Gov. Youngkin calls on Fairfax County, local jurisdictions to scrap vehicle tax

December 18, 2022


By Nick Minock

FAIRFAX COUNTY, Va. (7News) — On Thursday, Virginia Gov. Glenn Youngkin proposed $1 billion in tax relief and more spending for teachers, law enforcement, nurses, and behavioral health.

Shortly after Youngkin’s budget presentation to state lawmakers, 7News Reporter Nick Minock asked Youngkin if he would consider scrapping the annual property tax on vehicles that many Virginia drivers dread paying each year.

“As much as I would like to, it is a local tax,” Youngkin told 7News. “And so the counties need to go reflect on the fact that the number one complaint that we get is the car tax, and yet the counties continue to charge it. I think it’s a matter of tax reassessment on behalf of so many counties around the Commonwealth to see what they are doing in order to tax their citizens as well. Taxes are a stack of local taxes, state taxes and federal taxes. The state taxes have overwhelmed companies and individuals [and] I can fix that and I think local government needs to get to work on their own tax structures.”

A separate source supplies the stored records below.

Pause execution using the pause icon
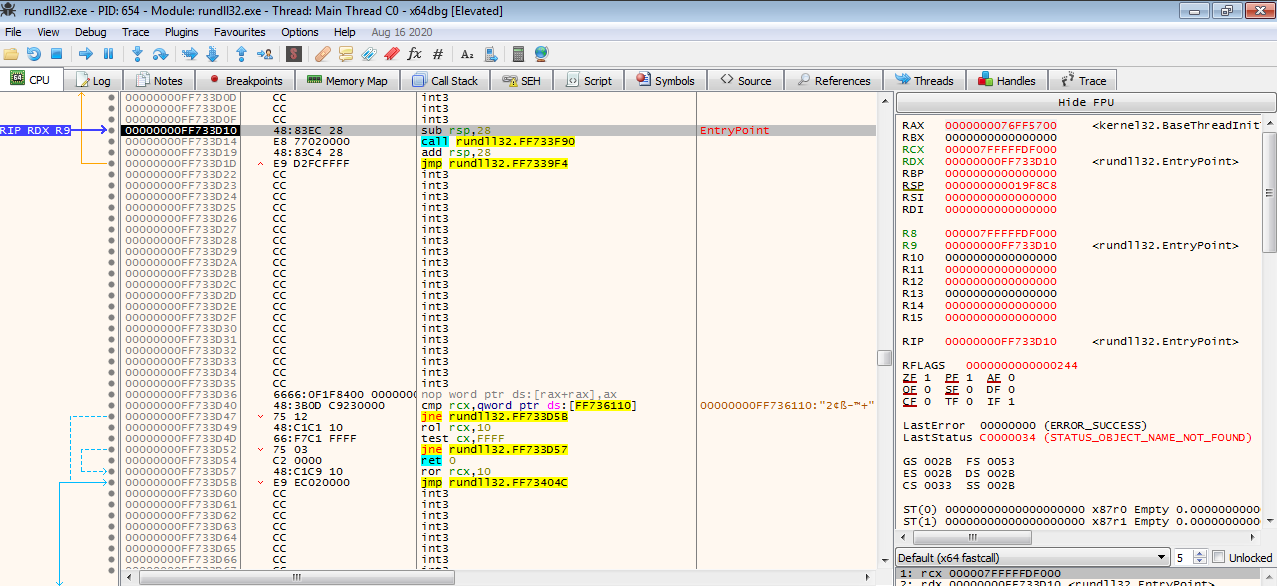Viewport: 1277px width, 586px height. coord(108,54)
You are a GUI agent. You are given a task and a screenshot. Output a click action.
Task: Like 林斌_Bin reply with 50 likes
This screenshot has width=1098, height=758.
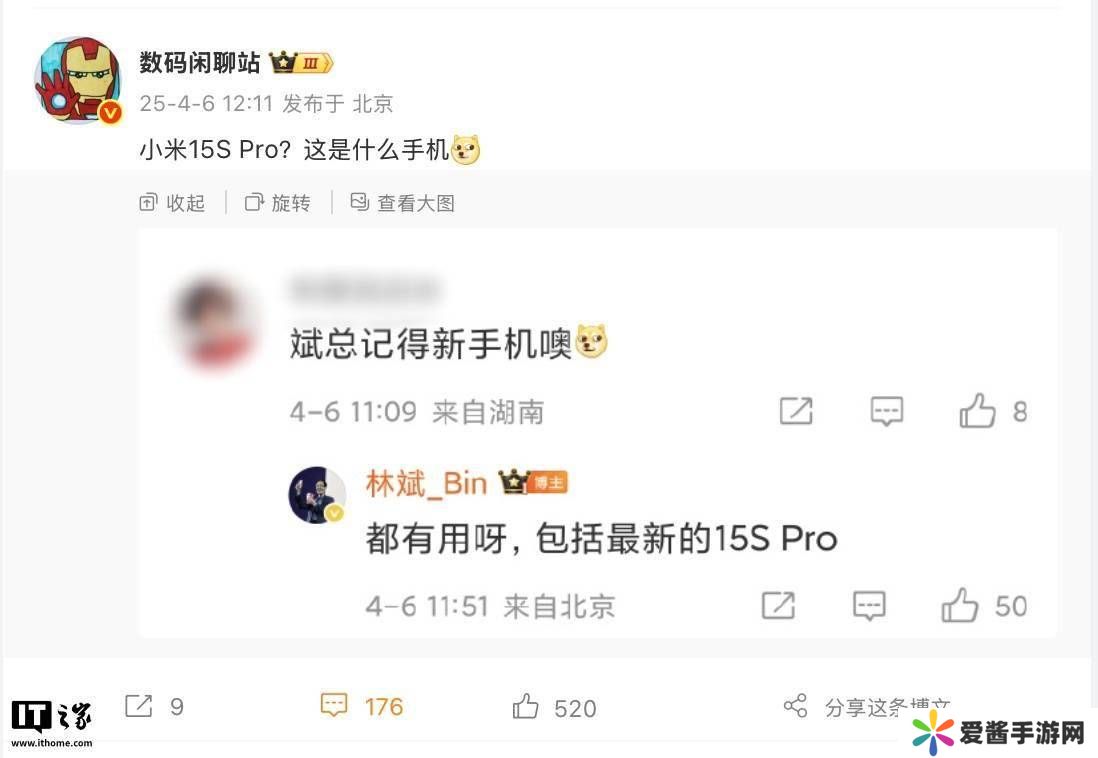[x=984, y=606]
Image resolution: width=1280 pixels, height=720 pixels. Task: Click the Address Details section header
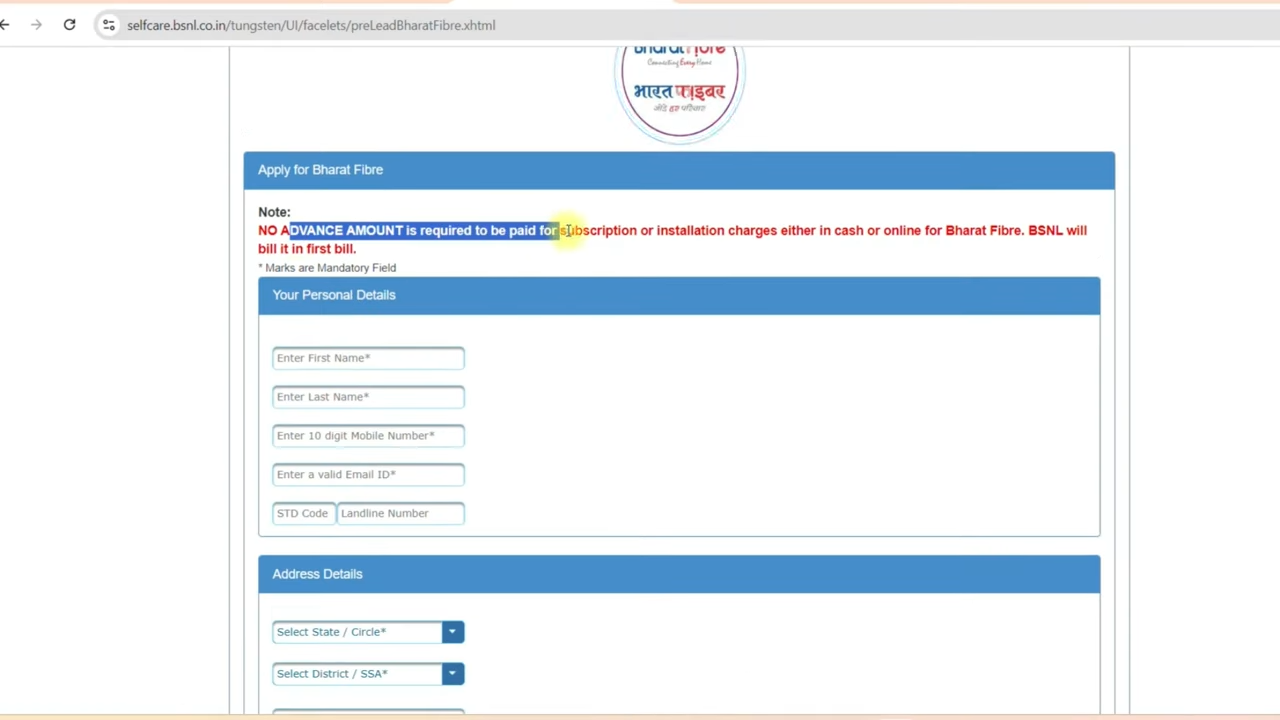coord(317,573)
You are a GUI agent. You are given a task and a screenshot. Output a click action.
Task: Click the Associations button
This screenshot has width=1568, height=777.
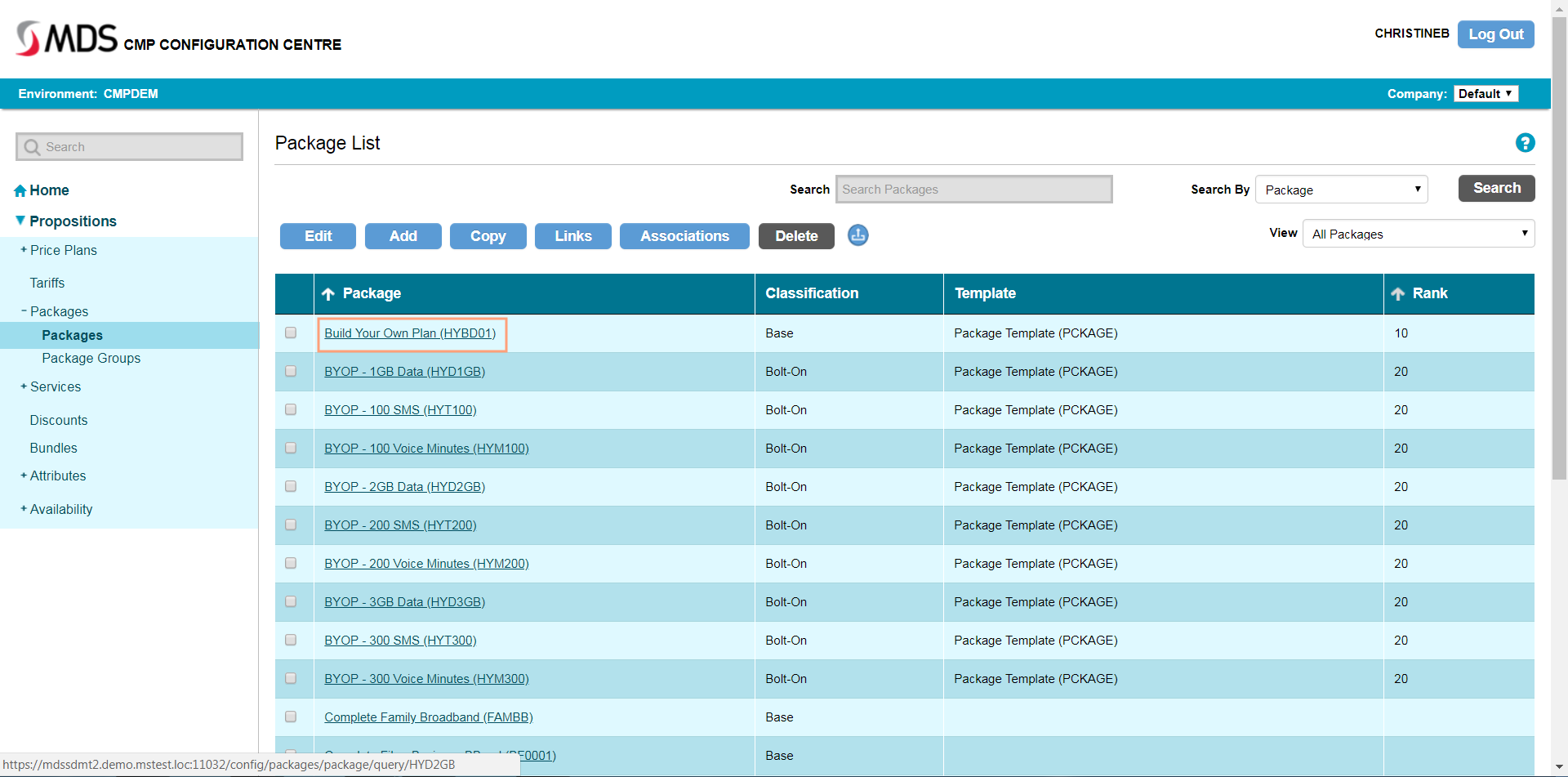pos(684,236)
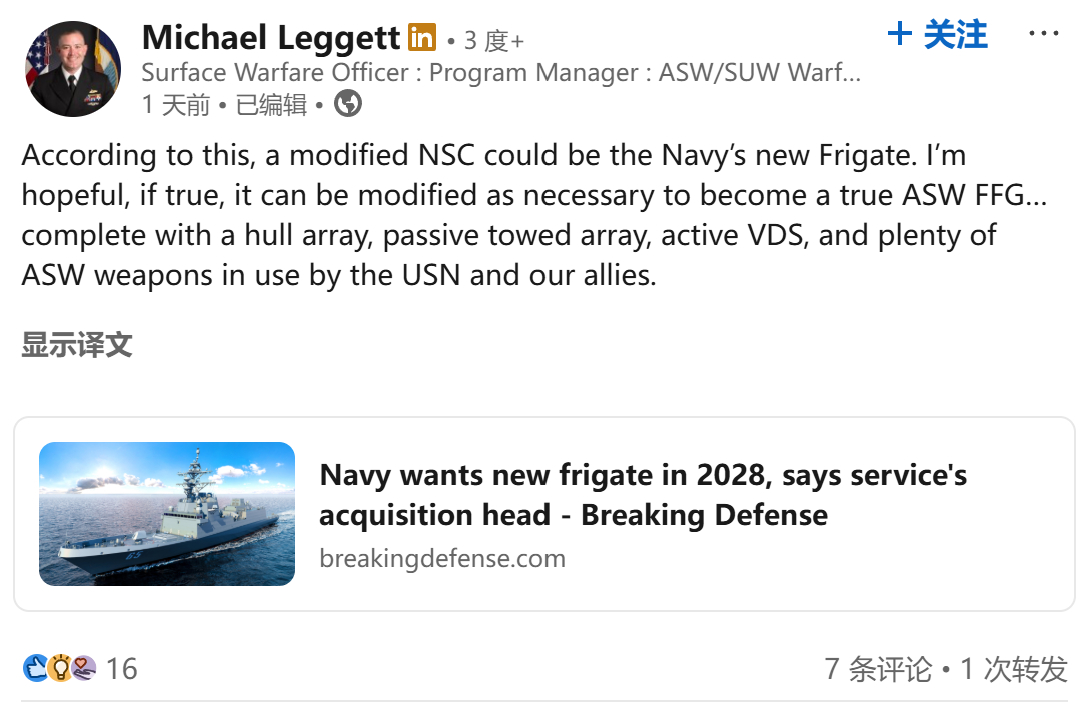1092x720 pixels.
Task: View the 1 次转发 reposts
Action: (x=1014, y=669)
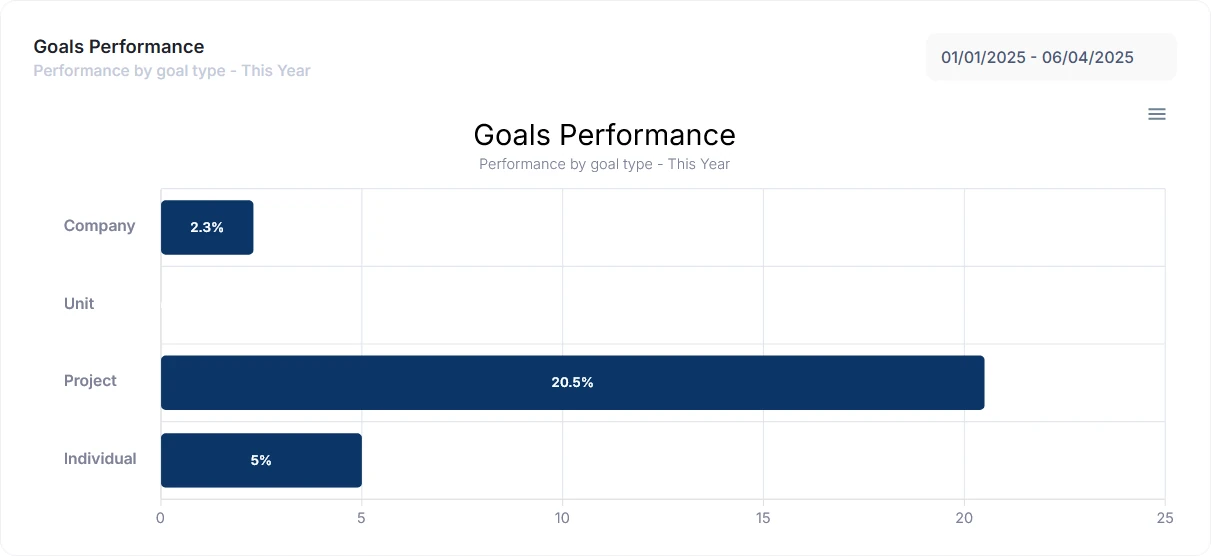Click the bold Goals Performance card heading

point(118,47)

“What message do you have for the Board of Supervisors in Fairfax County that are thinking about raising taxes as we’re maybe going into a recession?” Minock asked Youngkin.

“Virginia is already too expensive,” answered Youngkin. “We see it everywhere. We are heading into a recession. And I think that government leaders need to recognize that it’s individuals’ money, not theirs. That in fact they we need to find a way to be more prudent in what we’re spending. That’s exactly we’re doing at the state level. Last year, we found $1.2 billion that had been appropriated that didn’t need to be spent and we’re willing to give that back to the people that in fact, let us use it in the first place: the taxpayers. And we’re going to refund it back to them.”

Fairfax County Supervisor Pat Herrity says Fairfax County has increased taxes despite the county receiving hundreds of millions in COVID cash.

“Taxes in Fairfax County went up almost seven percent last year which given inflation, high gas prices, and the stimulus money is really unforgivable,” said Herrity.

Meanwhile, Fairfax County Board of Supervisor Chair Jeff McKay is proposing to spend taxpayer money on building a COVID-19 memorial which “remains a high priority for the county” according to the Fairfax County Park Authority.

This year, Youngkin signed legislation empowering localities to lower car tax rates to help prevent “huge tax hikes driven by dramatic increases in used vehicle values.”